Jadi sebagai bawahan harus menyesuaikan atasan dan itu tidak sulit dilakukan. Karena dalam hidup ketentaraan itu semua sudah diatur, penuh disiplin. Mulai dari bangun tidur saja sudah diatur. Begitu bangun tidur, yang pertama dilakukan adalah membersihkan tempat tidur. Sprei harus dikencangkan, sarung bantal harus dikencangkan dipasang pada tempatnya, melipat kelambu, bahkan menata pakaian di lemari pun diatur panjang lebarnya harus sama. Jadi sejak awal memang dilatih hidup teratur dan disiplin.
Nah pada pemilu yang lalu ketika keluarga saya ikut memilih, misalnya di pemilihan legislatif DPD DPR, saya membebaskan mereka untuk memilih siapapun sesuai keinginan mereka, sesuai yang mereka yakini baik. Karena memengaruhi mereka juga enggak berguna buat saya. Toh saya sebagai tentara netral.
Siapapun yang berkuasa, enggak ada masalah buat saya. Siapapun pemerintahan yang berkuasa itulah yang kami dukung, enggak perduli siapapun dia. Sehingga saya tidak pernah memaksakan kehendak harus milih si A, si B, atau si C. Silakan yang kamu percaya baik untuk memimpin ya pilihlah dia.

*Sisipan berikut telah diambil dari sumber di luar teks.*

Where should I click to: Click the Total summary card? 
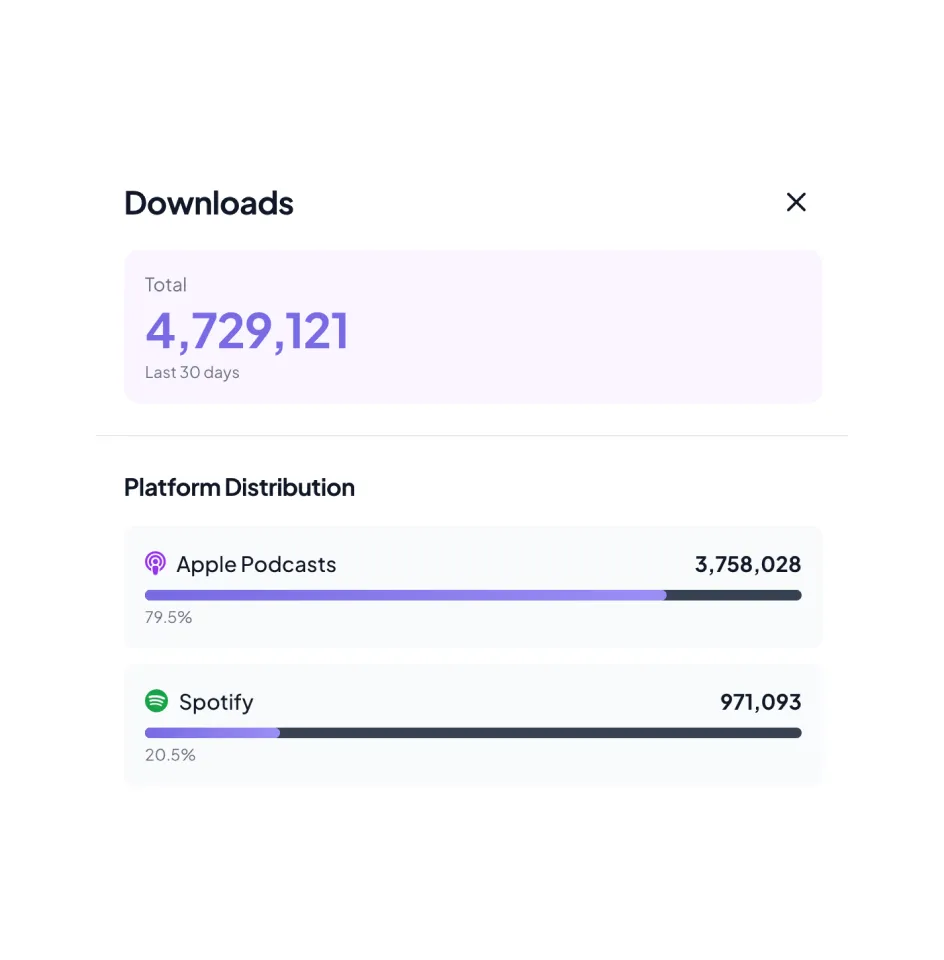(x=473, y=326)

Dulu waktu masih aktif kalau lihat orang lain milih, keluarga milih ya biasa saja. Tidak ada rasa cemburu. Toh aturan sudah mengatakan tentara itu diwakili di DPR dan kami tidak boleh memilih. Memang aturannya tidak boleh memilih, ya sudah enggak papa.

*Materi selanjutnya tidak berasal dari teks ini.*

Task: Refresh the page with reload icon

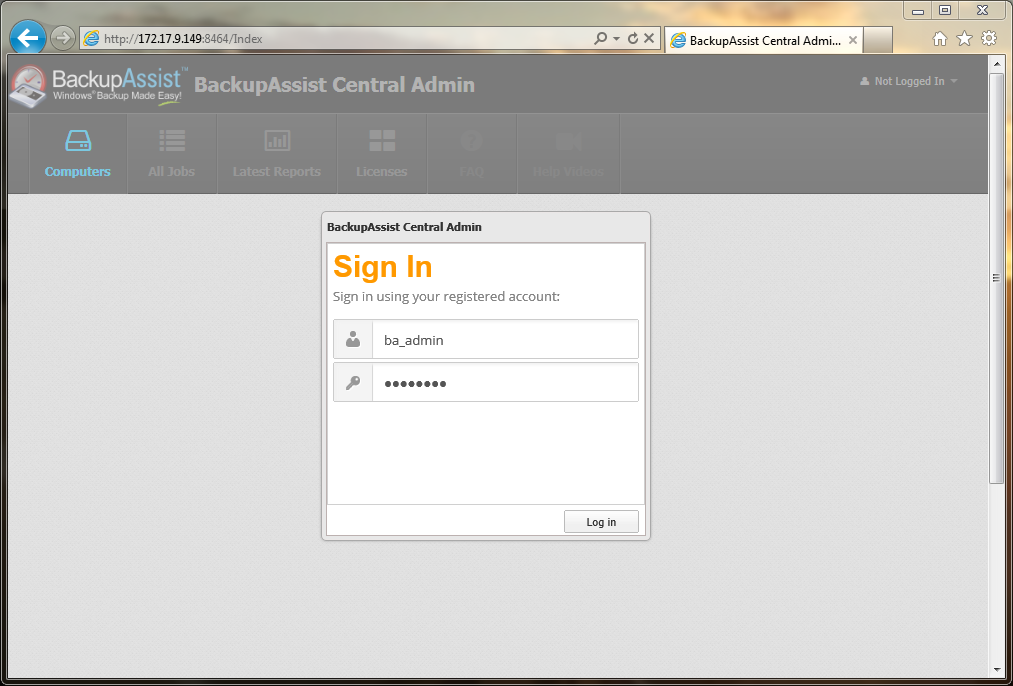Action: (x=632, y=39)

Tapi saya bisa merasakan, memilih tentunya berat karena dari sekian banyak calon harus memilih yang terbaik yang mana. Karena belum tentu juga setiap orang mengenal calon-calon itu. Ya mungkin ada yang gambling, tanya teman-teman.
Sekarang saya sudah bisa memilih. Yang saya rasakan tadi, ya senang sih. Senangnya itu saya harus berpikir untuk memilih siapa. Karena yang saya pilih nanti akan menjadi pemimpin saya, pemimpin negara itu tentu menentukan saya dan bangsa ini.

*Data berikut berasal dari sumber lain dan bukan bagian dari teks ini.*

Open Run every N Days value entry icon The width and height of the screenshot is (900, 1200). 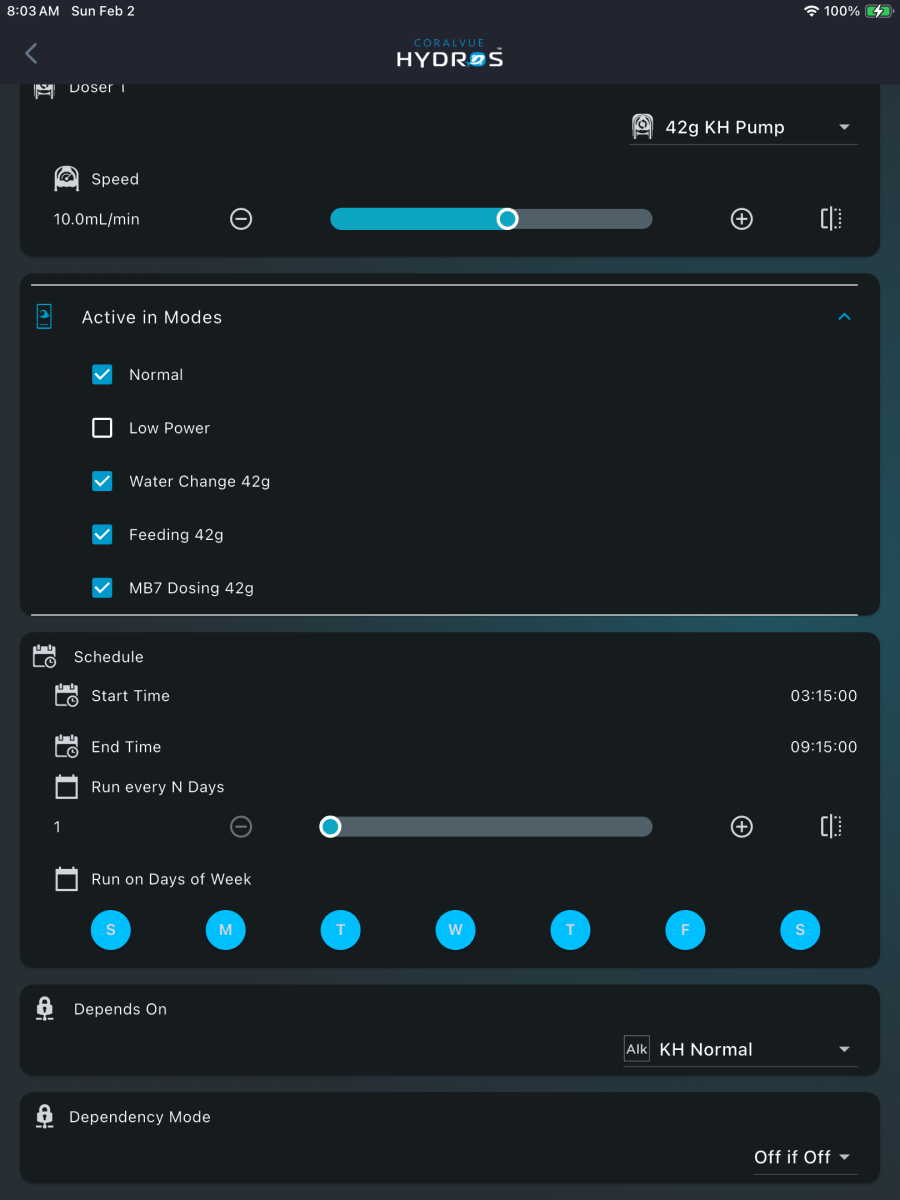coord(831,827)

Kepada teman-teman yang masih aktif, saya berpesan tetaplah setia kepada negara. Politik tentara adalah politik negara, tidak memihak kepada siapapun. Dan bagi teman-teman yang masih aktif, selalu bertindaklah sopan, menjunjung tinggi kehormatan, dan adil kepada siapapun.
Laksamana Pertama TNI (Purn.) B.M.Y. Darbagus J.P., S.E., M.M. CFrA.